Okay so you might have noticed a slight gap in my posts. I'll give you the five cent tour of events: started a story, changed the story, changed it again, changed it back, started a new one, was told to go back to old one, banged head against wall and chucked it all. Started an entirely new project that roared to life like it was born in jet fuel and consumed three solid months of my life. A happy ending, yes?
Yes and no.
I'm thrilled with the finished manuscript, a thriller titled FLOWERTOWN. (More on that later.) When I had finished the edits, however, I noticed a distinct absence of words in my head. The writers among us know how unnerving that can be. There was no next story chattering, no characters nagging, no plot threads weaving through my now resting mind. The silence was only compounded by the diagnosis of nodules on my vocal cords that required me to stop talking, and therefore working, for two weeks. Now that, my friends, is silence.
What had happened? I looked back over the past months and saw how I had spent four solid months: working, writing, coughing, working, coughing, coughing, writing, working, writing, writing, coughing. And coughing some more.
Notice anything missing? READING.
Somehow amid all the creating and coughing and mundane work I had let the habit of reading slip away. As impossible as it seems, I had used up all my words.
And so, with two quiet uninterrupted weeks (and I won't lie, that didn't suck) I began to read. I read everything I could get my hands on: Steig Lawson, Robert Charles Wilson, Lawrence Block, Harlan Coben, Barbara Kingsolver, recipes for sour cherry chicken, Paris Review, a can of fried onions, CD liner notes. If it was printed I read it. As the stories, facts and delicious serving suggestions went in, I could feel the words, the styles, the phrases, the images, peeling off and piling up in that part of my mind that I mine for inspiration.

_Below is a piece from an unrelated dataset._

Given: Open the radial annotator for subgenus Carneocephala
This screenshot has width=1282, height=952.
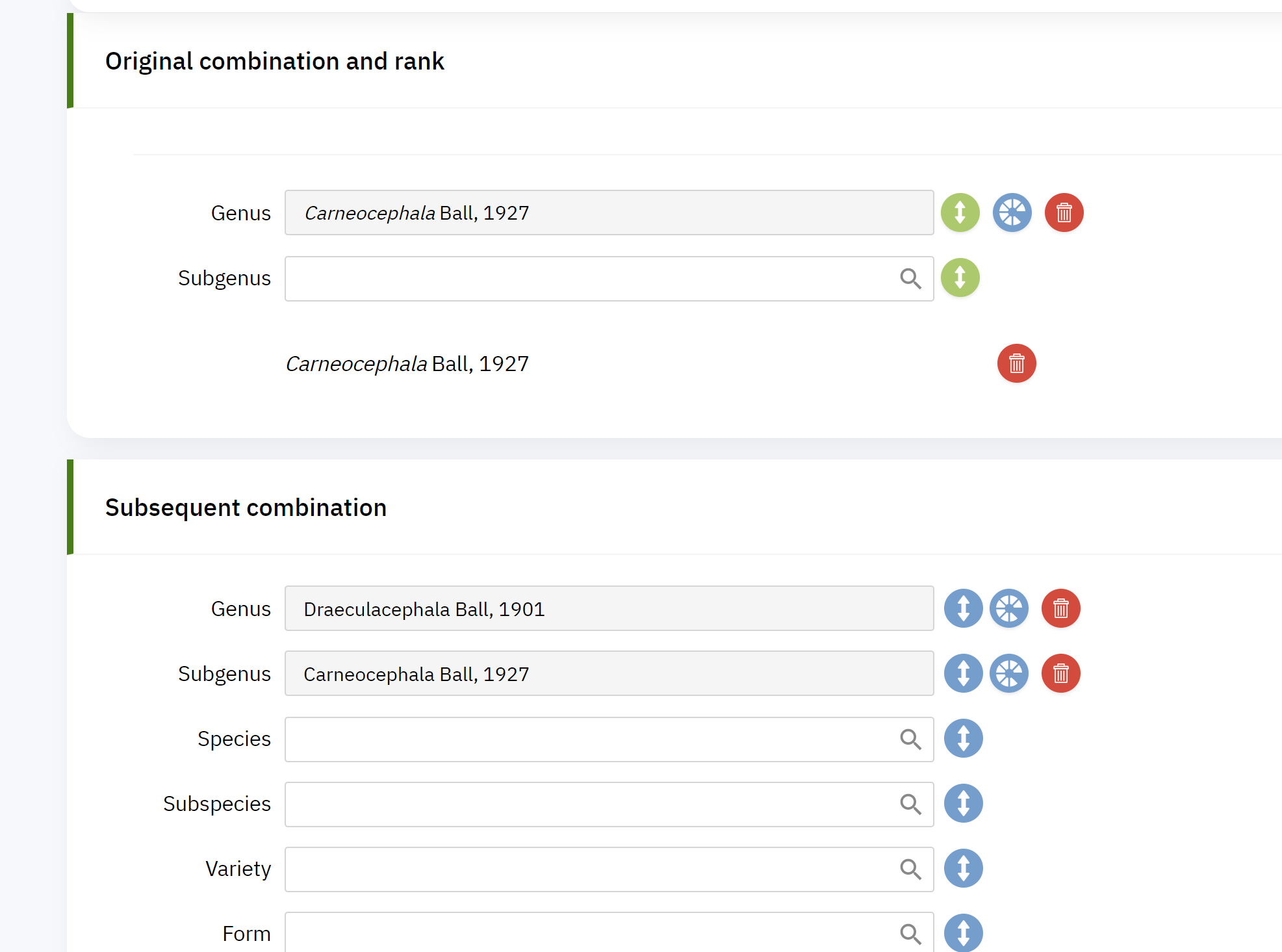Looking at the screenshot, I should pos(1009,674).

I've come to think of it as mental compost, the natural process of breaking down all the organic compounds of the world around us, especially those in the written word, into a thick, loamy fertile pile of goodness into which the next seed of an idea can burrow, sprout and become a living thing. I can already feel the heat and life returning to that overly tapped part of my brain, can feel it being replenished.
Have you ever run out of words? Or worked the words you have so hard that they become dry, sterile things? I've learned a valuable lesson. This garden I call my mind, as bizarre as it can be sometimes, needs a steady supply of mental compost. Now when I let my mind lay fallow for a month or two, I know all this reading is just replenishing the soil.